◆ **BREVE ESERCIZIO**
Riprendi il brano sui presepi di carta subito dopo la sua ultima frase e continualo.

La Nascita del Dio Bambino ha ispirato artisti e artigiani,
esponenti della cultura, così come uomini e donne dalla
fede semplice, ma anche quei religiosi, votati alla vita
monastica, che seppero realizzare con una materia
sobria e versatile, la carta, manufatti di accurata fattura (2).
Sotto i nostri occhi le creazioni settecentesche e ottocentesche
di Maria e il Bambino nella greppia, san
Giuseppe che si sporge con la lampada, gli animali
inginocchiati accanto a Gesù, i pastori, gli angeli e i
Magi dintorno, testimoniano non solo l’intento narrativo-rappresentativo, quanto piuttosto la continuità di un
impianto arcaico di temi e motivi, che si dipanano
nelle molteplici componenti della scena, e in essa trovano
valore e significato.
La struttura compositiva dei presepi tradizionali, dai
tratti complessi, trae origine da un nucleo antico, che
vede innanzitutto al centro il gruppo della Natività, con
Maria in adorazione del Bambino, che lo contempla e
ne mostra il divino splendore ai convenuti, e san
Giuseppe, pensoso, o in preghiera/adorazione, intento
ad accogliere, oppure impegnato nelle incombenze
pratiche, quali portare luce, fieno, pannicelli, cibo.
Per
antica tradizione, Maria è giacente, ovvero, nell’iconografia
trecentesca, orante e contemplativa; a questa
attitudine, che si afferma nell’arte rinascimentale, succede
poi una diversa modalità rappresentativa, secondo
cui Maria è assisa, e mostra il Bambino con gesti
espressivi di affettuosa premura (3).
E la luce promanata
dal Bambino, riflessa sul volto degli astanti, ripropone
il tema di Cristo “luce del mondo”.

◆ **ESTRATTO DEI DATI**
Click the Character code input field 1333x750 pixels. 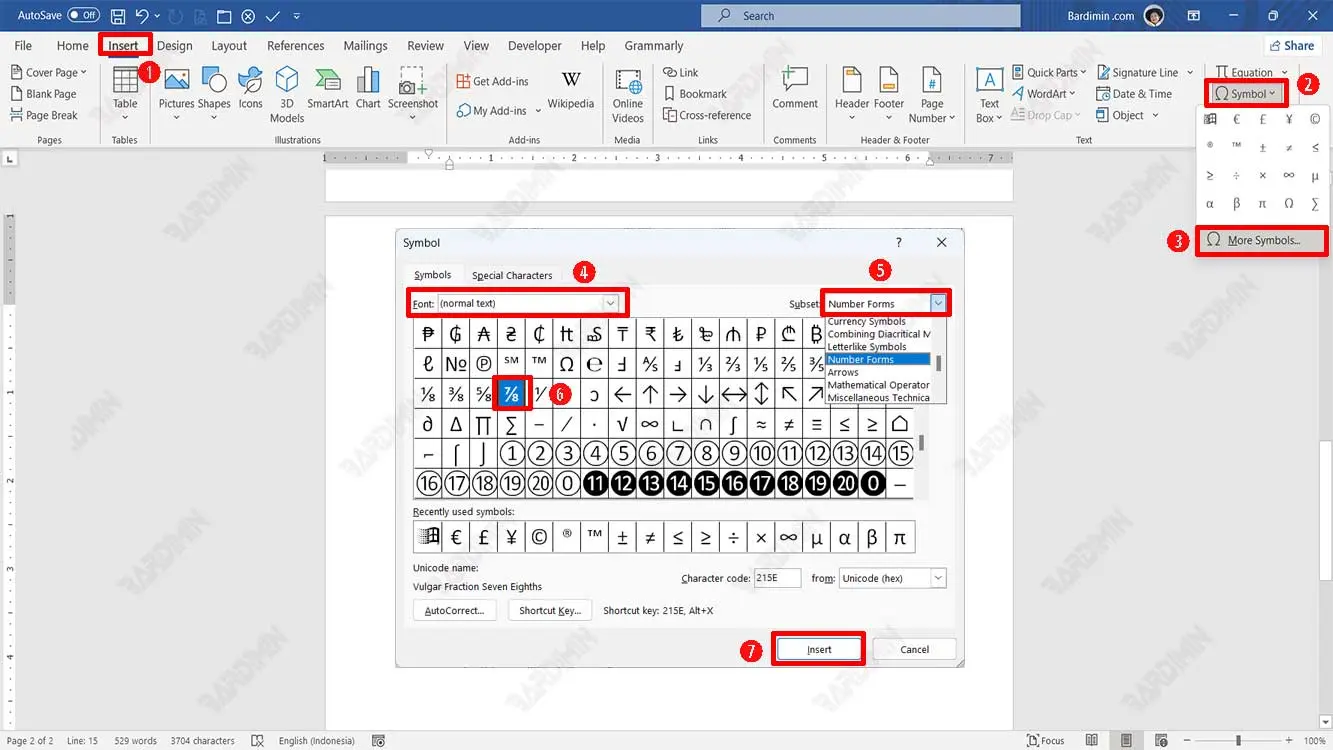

◆ **RISPOSTA ALL'ESERCIZIO**
Museo di Bressanone |
L’episodio dell’Annuncio ai pastori figura costantemente,
sul lato o in lontananza, a significare la Buona
Novella giunta fra gli uomini; gli umili pastori, che
condividono con gli animali i percorsi e le stagioni,
simbolizzano coloro che riconobbero nel Dio
Bambino il Messia, annunciato dai profeti dell’Antico
Testamento.
E vigilano contro le insidie del diavolo,
nel mondo ottenebrato dal peccato, figurando i
pastori del gregge dei credenti.
Tra di loro, di cui antiche fonti ricordano la
sepoltura nei pressi di Betlemme, ve n’è chi
scruta l’orizzonte, chi è colto dall’eccezionalità
del fulgore dell’Annuncio, chi ascolta la voce
divina, richiamando l’attitudine di ogni uomo, raggiunto
dalla Parola. E simbolizzano le tre età, giacché
figurano in sembianze di giovane, mezzano, e attempato (4),
inoltre il pastore più giovane, rivestito di pelli,
richiama l’iconografia paleocristiana del profeta
Balaam. Alcuni pastori, poi, suonano uno strumento;
così la tradizione crea un parallelo tra il coro degli
angeli, in cielo, e la loro musica, in terra:
“Cantate
senza sosta un inno di lode al Signore che si leva da
Betlemme:
… Cantiamo popoli, assieme agli angeli,
“Gloria a Dio nell’alto” (5).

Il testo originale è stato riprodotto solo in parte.